[Exercise requirements] Please determine how many lines of the material include the word "SATI", and respond with nothing but that number.
-*-*-
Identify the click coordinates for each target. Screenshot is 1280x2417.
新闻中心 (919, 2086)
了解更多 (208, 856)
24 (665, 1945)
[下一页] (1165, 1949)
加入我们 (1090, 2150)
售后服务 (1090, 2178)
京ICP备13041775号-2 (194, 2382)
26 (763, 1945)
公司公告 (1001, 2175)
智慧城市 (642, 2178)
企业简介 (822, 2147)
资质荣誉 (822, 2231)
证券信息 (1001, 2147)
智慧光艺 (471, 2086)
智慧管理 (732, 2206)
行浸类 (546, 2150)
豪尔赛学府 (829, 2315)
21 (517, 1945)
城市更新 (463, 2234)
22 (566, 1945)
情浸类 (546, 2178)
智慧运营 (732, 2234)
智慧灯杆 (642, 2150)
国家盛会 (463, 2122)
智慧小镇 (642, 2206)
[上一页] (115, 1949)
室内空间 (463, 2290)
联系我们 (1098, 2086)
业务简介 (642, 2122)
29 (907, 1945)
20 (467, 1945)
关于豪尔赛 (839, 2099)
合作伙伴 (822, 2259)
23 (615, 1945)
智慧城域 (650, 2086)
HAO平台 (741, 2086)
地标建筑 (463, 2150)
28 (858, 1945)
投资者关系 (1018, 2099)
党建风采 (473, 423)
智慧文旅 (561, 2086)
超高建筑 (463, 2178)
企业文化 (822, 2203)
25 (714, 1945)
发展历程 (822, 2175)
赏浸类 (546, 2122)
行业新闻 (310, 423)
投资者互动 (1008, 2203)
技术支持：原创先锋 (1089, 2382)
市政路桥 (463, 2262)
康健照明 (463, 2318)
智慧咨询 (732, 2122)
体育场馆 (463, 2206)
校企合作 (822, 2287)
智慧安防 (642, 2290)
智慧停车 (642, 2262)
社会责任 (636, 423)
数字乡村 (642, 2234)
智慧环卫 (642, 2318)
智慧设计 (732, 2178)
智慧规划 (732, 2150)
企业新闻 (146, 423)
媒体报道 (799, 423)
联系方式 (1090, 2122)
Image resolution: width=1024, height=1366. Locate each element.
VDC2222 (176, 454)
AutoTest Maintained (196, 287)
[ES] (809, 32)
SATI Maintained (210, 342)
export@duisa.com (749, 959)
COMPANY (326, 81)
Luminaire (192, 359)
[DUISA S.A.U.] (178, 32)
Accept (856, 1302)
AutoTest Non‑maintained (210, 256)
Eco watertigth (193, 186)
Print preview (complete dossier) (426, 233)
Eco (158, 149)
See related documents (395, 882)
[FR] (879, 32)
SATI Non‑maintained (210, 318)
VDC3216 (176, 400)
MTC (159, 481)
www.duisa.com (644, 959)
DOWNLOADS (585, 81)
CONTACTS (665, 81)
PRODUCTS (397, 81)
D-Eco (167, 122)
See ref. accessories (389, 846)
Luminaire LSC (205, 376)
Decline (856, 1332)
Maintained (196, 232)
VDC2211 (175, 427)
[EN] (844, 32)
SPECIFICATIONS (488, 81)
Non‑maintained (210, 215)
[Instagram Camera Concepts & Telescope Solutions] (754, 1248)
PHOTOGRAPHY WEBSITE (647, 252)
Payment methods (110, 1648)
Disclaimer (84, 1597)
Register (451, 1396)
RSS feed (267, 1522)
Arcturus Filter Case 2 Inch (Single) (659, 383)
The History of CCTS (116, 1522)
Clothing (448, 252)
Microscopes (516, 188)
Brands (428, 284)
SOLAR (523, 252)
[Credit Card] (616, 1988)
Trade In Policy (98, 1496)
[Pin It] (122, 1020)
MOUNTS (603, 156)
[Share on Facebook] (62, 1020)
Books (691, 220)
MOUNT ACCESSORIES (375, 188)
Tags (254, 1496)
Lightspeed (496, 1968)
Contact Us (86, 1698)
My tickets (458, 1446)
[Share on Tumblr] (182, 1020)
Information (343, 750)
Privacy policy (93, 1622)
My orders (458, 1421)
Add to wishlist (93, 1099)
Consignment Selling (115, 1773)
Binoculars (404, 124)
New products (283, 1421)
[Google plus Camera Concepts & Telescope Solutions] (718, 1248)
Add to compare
-*-*-
[Exercise output] 2